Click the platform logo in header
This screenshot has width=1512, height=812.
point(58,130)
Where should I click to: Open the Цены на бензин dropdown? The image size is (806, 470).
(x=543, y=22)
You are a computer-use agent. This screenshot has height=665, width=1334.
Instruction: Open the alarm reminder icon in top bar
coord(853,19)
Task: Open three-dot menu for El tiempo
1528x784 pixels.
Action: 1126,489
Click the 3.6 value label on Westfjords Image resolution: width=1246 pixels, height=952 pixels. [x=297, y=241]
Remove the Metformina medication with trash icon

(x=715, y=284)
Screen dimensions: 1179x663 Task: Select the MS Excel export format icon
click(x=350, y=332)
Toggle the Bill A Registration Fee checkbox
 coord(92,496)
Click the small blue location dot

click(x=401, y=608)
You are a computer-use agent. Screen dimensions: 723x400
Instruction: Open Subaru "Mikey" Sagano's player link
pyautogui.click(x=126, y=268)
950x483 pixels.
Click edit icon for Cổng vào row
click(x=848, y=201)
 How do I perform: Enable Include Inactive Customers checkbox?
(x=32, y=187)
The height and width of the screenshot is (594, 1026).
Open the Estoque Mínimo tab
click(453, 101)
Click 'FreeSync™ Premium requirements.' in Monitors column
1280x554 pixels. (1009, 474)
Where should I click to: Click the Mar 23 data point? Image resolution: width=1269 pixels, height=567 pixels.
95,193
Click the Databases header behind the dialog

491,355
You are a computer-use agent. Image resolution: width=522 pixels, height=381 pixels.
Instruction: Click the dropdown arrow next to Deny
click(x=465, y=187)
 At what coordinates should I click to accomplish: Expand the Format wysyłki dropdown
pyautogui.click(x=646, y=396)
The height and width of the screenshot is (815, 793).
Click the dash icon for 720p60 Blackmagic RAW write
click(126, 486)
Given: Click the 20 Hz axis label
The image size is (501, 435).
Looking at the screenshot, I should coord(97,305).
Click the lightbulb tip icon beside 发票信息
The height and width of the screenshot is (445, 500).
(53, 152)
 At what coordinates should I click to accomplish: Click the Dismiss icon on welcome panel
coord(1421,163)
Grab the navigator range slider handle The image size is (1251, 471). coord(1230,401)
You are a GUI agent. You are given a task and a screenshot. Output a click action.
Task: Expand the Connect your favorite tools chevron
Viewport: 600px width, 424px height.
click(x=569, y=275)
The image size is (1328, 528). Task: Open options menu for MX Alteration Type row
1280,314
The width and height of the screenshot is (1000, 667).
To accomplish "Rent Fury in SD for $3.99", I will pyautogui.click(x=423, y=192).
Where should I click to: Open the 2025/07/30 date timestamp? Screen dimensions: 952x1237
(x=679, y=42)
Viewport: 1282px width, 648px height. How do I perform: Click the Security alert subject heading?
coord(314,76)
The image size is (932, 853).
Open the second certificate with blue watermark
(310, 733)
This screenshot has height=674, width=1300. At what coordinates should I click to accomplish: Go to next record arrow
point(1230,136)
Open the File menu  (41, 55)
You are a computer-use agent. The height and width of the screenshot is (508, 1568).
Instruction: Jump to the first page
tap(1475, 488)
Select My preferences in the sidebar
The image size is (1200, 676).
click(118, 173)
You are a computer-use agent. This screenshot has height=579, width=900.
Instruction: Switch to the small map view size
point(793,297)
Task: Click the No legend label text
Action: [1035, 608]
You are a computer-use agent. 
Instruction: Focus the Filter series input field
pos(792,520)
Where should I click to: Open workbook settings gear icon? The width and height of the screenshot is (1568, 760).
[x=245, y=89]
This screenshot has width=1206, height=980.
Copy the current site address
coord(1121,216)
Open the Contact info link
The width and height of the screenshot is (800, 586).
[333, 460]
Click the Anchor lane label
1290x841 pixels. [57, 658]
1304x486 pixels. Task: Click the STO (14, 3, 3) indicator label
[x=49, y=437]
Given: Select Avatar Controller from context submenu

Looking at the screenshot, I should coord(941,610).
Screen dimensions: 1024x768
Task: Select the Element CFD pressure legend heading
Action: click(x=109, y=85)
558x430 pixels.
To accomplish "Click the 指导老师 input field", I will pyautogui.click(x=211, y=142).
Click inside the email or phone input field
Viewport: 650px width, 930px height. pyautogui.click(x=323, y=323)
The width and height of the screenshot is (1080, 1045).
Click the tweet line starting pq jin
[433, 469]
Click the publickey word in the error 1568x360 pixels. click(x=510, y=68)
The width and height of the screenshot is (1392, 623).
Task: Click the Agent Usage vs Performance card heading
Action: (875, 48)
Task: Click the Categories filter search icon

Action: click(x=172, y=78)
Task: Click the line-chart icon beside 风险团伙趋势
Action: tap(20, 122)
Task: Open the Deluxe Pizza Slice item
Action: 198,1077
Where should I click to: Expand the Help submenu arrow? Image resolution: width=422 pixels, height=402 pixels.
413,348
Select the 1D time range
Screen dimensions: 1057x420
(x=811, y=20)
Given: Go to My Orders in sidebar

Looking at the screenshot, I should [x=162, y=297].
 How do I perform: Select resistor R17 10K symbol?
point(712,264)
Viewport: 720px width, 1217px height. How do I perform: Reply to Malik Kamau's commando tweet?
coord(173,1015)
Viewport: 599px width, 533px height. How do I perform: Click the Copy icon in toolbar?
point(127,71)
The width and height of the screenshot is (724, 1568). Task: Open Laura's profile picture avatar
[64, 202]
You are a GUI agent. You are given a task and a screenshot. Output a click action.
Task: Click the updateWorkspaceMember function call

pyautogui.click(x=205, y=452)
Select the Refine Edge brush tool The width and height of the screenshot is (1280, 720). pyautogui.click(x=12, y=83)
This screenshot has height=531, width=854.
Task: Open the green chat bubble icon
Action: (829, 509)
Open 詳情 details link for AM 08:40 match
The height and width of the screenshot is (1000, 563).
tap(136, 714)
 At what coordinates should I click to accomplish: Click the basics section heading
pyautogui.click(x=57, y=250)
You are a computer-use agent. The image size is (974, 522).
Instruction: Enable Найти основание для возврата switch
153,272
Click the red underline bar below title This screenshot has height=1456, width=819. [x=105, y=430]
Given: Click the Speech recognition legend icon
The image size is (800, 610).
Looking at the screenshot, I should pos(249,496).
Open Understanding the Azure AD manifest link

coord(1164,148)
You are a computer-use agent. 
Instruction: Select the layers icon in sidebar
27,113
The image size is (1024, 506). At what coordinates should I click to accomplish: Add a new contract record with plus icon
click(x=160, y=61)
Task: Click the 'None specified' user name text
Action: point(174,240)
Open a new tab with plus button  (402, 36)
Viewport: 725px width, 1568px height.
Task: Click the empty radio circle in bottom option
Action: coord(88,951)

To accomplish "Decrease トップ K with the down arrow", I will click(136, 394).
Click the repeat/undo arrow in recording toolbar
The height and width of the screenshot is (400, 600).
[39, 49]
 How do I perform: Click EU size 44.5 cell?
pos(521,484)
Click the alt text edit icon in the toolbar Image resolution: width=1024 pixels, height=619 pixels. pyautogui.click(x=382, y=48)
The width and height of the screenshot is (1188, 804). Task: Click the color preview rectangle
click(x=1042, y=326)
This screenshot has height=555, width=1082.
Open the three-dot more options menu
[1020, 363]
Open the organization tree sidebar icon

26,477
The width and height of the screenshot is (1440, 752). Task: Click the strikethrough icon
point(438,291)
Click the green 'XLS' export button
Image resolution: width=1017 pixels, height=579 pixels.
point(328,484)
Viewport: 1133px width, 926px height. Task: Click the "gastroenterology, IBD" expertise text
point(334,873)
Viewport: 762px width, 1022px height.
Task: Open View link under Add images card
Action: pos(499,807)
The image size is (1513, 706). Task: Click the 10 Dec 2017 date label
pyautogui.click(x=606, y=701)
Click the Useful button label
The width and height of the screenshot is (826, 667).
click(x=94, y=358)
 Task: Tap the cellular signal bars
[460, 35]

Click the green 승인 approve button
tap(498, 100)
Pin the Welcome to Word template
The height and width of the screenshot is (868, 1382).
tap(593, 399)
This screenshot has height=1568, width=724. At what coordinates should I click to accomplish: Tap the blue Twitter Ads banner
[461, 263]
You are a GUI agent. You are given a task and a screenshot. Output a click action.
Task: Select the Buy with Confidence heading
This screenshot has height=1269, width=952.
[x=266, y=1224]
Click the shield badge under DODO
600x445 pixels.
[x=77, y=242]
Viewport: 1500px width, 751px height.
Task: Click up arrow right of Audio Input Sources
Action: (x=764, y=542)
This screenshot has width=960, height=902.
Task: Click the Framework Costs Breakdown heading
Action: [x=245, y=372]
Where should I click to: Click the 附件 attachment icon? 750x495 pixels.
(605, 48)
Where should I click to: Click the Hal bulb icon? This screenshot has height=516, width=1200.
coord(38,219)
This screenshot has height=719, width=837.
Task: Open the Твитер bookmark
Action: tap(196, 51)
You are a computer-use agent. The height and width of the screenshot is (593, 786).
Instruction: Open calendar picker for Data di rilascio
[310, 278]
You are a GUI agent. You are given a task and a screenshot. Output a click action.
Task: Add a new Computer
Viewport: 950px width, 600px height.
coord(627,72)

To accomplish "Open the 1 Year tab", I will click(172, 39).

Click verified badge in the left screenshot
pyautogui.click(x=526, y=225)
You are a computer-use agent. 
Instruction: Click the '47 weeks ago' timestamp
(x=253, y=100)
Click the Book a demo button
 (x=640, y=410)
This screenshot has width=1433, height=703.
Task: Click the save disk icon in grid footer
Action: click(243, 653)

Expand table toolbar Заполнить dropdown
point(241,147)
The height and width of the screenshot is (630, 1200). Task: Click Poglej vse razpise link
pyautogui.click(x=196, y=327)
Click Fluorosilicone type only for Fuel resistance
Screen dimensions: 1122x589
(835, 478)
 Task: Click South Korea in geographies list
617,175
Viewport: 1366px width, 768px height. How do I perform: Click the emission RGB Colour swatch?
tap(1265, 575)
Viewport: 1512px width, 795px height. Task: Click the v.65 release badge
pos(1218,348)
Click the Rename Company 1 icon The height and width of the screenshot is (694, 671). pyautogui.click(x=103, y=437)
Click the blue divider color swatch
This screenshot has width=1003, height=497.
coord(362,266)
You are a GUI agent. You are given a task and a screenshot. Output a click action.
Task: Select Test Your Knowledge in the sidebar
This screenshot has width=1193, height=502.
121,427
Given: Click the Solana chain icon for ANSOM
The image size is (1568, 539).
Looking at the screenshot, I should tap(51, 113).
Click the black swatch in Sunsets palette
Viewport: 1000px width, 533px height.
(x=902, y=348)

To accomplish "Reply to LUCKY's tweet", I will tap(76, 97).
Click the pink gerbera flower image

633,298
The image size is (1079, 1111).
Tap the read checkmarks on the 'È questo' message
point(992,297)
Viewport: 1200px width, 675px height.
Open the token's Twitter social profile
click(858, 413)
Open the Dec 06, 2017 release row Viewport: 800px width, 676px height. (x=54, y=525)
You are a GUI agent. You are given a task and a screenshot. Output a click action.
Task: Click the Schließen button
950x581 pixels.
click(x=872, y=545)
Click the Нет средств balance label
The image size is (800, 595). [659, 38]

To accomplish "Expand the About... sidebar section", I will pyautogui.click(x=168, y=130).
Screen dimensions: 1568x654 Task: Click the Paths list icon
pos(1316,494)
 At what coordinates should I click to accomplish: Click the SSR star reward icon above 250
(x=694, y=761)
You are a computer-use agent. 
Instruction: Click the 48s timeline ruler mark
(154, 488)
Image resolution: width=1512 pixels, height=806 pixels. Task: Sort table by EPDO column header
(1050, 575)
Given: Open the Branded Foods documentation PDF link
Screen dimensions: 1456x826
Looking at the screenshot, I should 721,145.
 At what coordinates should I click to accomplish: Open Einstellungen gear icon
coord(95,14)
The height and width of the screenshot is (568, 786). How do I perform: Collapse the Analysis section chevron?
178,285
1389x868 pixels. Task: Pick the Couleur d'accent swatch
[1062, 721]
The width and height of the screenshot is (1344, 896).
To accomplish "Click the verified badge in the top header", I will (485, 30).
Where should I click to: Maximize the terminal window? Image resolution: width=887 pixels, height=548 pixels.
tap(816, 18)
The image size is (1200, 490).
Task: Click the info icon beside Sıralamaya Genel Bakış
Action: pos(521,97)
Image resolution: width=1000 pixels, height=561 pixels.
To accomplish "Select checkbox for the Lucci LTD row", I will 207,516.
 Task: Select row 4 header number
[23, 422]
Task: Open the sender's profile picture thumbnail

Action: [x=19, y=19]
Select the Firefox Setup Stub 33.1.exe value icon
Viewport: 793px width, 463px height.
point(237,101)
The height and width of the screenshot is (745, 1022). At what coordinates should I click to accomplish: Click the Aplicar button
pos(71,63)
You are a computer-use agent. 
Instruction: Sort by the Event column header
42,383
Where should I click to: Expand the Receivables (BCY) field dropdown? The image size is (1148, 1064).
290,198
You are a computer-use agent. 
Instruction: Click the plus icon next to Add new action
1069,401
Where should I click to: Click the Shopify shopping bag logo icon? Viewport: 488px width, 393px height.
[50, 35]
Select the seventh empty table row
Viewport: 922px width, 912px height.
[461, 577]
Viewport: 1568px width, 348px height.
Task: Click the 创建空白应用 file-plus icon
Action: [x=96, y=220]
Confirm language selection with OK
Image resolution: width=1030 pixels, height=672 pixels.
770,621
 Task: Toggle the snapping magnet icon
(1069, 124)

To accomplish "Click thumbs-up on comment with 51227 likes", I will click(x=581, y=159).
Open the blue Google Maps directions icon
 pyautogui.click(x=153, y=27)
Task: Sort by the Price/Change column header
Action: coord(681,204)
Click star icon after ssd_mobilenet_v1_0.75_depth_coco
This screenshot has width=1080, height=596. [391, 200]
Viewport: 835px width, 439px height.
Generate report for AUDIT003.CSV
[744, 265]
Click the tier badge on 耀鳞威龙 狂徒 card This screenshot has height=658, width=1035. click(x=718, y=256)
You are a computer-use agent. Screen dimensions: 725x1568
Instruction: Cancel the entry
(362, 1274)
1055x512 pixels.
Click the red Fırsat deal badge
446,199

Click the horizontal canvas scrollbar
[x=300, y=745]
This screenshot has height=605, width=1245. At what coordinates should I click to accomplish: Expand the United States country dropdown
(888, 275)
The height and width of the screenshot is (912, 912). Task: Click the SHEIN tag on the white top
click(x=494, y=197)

▶ **Work instructions**: Within the data above, the lines from the one with "Click Fluorosilicone type" to the one with "Click the Rename" must be repeated exactly; no other line belongs in the answer.

▶ **Answer to the problem**:
Click Fluorosilicone type only for Fuel resistance
Screen dimensions: 1122x589
(835, 478)
 Task: Click South Korea in geographies list
617,175
Viewport: 1366px width, 768px height. How do I perform: Click the emission RGB Colour swatch?
tap(1265, 575)
Viewport: 1512px width, 795px height. Task: Click the v.65 release badge
pos(1218,348)
Click the Rename Company 1 icon The height and width of the screenshot is (694, 671). pyautogui.click(x=103, y=437)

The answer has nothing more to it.